魔獣と戦うのが当たり前で、自分の命と他の命への責任をシスターから教わっていたアルムにとって、傷は自分と傷つけた誰かのものでしかない。
「……ごめんなさい、よくわからないです」
だから正直に、アルムは答えた。
それは子供ながらにカレッラでの死生観を理解していたからこそのすれ違い。
子供の頃に捨てられたという事実と相まって、アルムという子供は自分一人の命の価値は、あくまで自分一人のものという認識が根付いていた。
それをわかっているからこそ、師匠は多くは語らない。
「ああ、今はわからなくてもいい。きっと君の周りには人が少ないから……わからないのかもしれないね」
「……ごめんなさい」
「いいさ。私の言葉だけではわからない事もある」
アルムが謝っている間、師匠は抱きしめながら、アルムの頭を撫でている。
「けれど、覚えておいてほしいアルム。君が周りを見渡した時……私達以外の誰かが見えるようになった時に私が言った事を思い出してみてほしい」
「師匠とシスター以外?」
「そう。君が傷付いた時……私が言った事を思い出しながら、周りの人たちがどんな表情を浮かべているのか見てみたまえ。君にもきっと私の言っている意味がわかるよ」
「……? わかりました」
アルムの表情は師匠の言葉にピンと来ていないようだった。
今伝えなければいけない事を伝えるべく、師匠は続ける。
「いいかいアルム。君はね、誰かに助けて貰ってもいいんだよ?」
「助けられてます。シスターに拾って貰った時からずっと、師匠にだって」
師匠はうんうんと頷く。
「ああ、それでももっと、助けて貰っていいんだよ。君は、誰かに頼っていいんだ。

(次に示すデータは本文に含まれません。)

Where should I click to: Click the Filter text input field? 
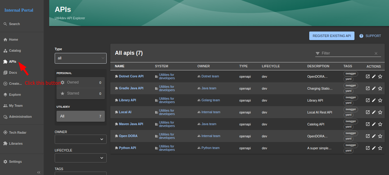(x=345, y=53)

誰かに助けてと訴えてもいいんだよ」
「もう俺は恵まれてるから……シスターに拾って救われた日にも、あの日師匠に救われた時も」
アルムは俯いた。
自分はすでに恵まれている。今年七歳になろうという少年は本当にそう思っていた。
捨てられても救われて、夢を諦めた所を救われて。
これ以上の幸福は自分には身に余るのではないのかと。
「それでもだ。人はね、いつだって助けてと言っていいんだ。人はそうやって生きていくものなのだと私は知っている。だから怪我をしたら痛いと言っていいんだ。助けてと言っていいんだよ。一人で抱え込むだけではいつか、壊れてしまうんだ。壊されてしまうんだ。だからそうならない為に、人は助けてと誰かの力を借りて生きていくんだ」
「でも……」
「勿論、助けてと叫ぶだけでは誰も助けてはくれない。そこは、助けてと叫ぶ人の在り方が答えをくれる。けれど君が君の憧れを目指していればきっと、私のように君を助ける誰かが出てきてくれる……かもしれないね」
自信無さげにそう言うと、師匠は抱きしめていたアルムの肩を掴んで胸から離し、目を合わせるようにした。
魔法についてを教える時のような真剣な瞳。けれど、その瞳は優しかった。
「わからなくてもいい。納得しなくてもいい。けれど、今言った私の言葉を……覚えていてくれたまえ」
「……はい。でも……」
アルムが頷くと、師匠は微笑んでアルムの肩から手を離す。
「さあ、わかった所で続きといこうか」
「は、はい!」
師匠が手を離すと、アルムは白く輝く花畑の中央へと駆けていく。
中央まで走ると、アルムは座る。
師匠も定位置に戻るように、いつもいる場所の木に寄りかかった。
「私の教えた技術は魔力が無くては話にならない。慌てるなアルム。君は少しずつ、ほんの少しずつだが……ちゃんと進んでいるよ」
師匠が言うと、師匠はアルムが少し笑ったのに気付く。
「どうしたね?」
「いや、今日の師匠……何か優しいなって思っただけです」
「これはこれはおかしな事を言う。私はいつも優しいさ」
「確かに!」
師匠はフードを深く被って。
「……優しい、を出来ているんだね。私は」
その呟きの意味はアルムにはわからなかった。